[Title]
Abdominal Aortic Thrombus Segmentation in Postoperative Computed Tomography Angiography Images using Bi-directional Convolutional Long Short-term Memory Architecture
[Authors]
Byunghoon Hwang, Hyoseok Hwang (Corresponding Author)
– Department of Software Convergence, Kyung Hee University
Jihu Kim, Sungmin Lee, Suhyeon Kim, Younhyun Jung (Corresponding Author)
– Department of Software, Gachon University
Eunyoung Kim, Jeongho Kim
– Department of Radiology, Gachon University Gil Medical Center,
[abstract]
Abdominal aortic aneurysm (AAA) is a fatal clinical condition with high mortality. Computed tomography angiography (CTA) imaging is a preferred minimally-invasive modality for long-term postoperative observation of AAA. Accurate segmentation of the thrombus region of interest (ROI) in a postoperative CTA image volume is essential for quantitative assessment and rapid clinical decision making by clinicians. Few investigators proposed the adoption of convolutional neural networks (CNN). Although these methods demonstrated the potential of CNN architectures by automating the thrombus ROI segmentation, the segmentation performance can be further improved. The existing methods performed the segmentation process independently per 2D image and were incapable of using adjacent images, which could be useful for the robust segmentation of thrombus ROIs. In this work, we propose a thrombus ROI segmentation method to utilize not only the spatial features of a target image but also the volumetric coherence available from adjacent images. We newly adopted a recurrent neural network, bi-directional convolutional long short-term memory (Bi-CLSTM) architecture, which can learn coherence between a sequence of data. This coherence learning capability can be useful for challenging situations, for example, when the target image exhibits inherent postoperative artifacts and noises, the inclusion of adjacent images would facilitate learning more robust features for thrombus ROI segmentation.

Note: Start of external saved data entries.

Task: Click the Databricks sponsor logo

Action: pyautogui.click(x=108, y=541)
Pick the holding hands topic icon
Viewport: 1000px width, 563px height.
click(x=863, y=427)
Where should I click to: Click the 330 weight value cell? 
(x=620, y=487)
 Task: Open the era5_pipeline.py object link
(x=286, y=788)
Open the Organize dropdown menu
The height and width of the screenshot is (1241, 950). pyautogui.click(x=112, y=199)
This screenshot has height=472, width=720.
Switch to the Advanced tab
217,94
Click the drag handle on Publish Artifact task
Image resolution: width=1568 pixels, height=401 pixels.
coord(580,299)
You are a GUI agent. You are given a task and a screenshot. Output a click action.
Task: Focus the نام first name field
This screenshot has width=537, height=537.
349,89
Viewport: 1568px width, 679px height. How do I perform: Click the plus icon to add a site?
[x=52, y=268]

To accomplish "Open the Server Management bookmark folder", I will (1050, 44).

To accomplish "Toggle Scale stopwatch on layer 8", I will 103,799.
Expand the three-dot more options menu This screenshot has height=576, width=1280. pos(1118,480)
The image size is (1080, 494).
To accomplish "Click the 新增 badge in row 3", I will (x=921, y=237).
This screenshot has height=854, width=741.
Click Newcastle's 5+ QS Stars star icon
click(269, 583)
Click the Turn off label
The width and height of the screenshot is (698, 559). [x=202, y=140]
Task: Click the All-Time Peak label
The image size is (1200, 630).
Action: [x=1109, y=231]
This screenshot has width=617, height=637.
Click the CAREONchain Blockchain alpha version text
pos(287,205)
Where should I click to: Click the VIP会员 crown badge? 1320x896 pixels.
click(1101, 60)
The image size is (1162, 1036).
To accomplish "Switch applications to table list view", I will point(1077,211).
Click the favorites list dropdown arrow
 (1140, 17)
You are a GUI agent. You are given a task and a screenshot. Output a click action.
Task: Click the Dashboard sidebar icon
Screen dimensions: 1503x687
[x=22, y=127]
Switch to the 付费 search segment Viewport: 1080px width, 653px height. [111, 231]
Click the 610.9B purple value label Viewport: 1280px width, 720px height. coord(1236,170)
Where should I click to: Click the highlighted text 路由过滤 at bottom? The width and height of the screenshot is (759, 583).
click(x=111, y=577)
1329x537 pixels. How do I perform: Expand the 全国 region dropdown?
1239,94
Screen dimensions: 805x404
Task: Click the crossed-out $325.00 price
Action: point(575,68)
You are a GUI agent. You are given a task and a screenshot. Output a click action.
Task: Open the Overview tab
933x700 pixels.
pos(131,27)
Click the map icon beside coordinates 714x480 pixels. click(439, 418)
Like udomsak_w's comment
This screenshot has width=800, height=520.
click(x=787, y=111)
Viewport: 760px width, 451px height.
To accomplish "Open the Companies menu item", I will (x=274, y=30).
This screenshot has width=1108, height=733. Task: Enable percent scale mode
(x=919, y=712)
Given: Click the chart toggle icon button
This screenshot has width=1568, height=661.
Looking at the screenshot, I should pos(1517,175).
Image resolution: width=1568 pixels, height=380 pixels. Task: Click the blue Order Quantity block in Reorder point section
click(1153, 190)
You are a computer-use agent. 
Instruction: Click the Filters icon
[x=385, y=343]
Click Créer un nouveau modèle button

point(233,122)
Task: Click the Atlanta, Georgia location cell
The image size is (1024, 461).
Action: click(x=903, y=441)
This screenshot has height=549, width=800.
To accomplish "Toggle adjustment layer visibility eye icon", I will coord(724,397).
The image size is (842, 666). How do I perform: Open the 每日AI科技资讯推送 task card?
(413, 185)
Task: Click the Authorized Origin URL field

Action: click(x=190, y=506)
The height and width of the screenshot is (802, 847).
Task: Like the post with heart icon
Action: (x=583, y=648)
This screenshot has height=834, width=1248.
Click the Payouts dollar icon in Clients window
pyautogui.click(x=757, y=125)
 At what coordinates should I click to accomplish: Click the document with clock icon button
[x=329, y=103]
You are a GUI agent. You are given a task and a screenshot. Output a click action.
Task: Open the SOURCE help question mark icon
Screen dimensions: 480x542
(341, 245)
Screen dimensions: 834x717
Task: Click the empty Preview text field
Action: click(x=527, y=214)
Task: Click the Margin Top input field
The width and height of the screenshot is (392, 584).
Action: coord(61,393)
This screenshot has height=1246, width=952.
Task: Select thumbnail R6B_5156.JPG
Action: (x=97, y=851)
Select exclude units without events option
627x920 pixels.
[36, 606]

We demonstrate the segmentation capability of our Bi-CLSTM-based method with a comparison of the existing 2D-based thrombus ROI segmentation counterpart as well as other established 2D- and 3D-based alternatives. Our comparison is based on a large-scale clinical dataset of 60 patient studies (i.e., 60 CTA image volumes). The results suggest the superior segmentation performance of our Bi–CLSTM-based method by achieving the highest scores of the evaluation metrics, e.g., our Bi-CLSTM results were 0.0331 higher on total overlap and 0.0331 lower on false negative when compared to 2D U-net++ as the second-best.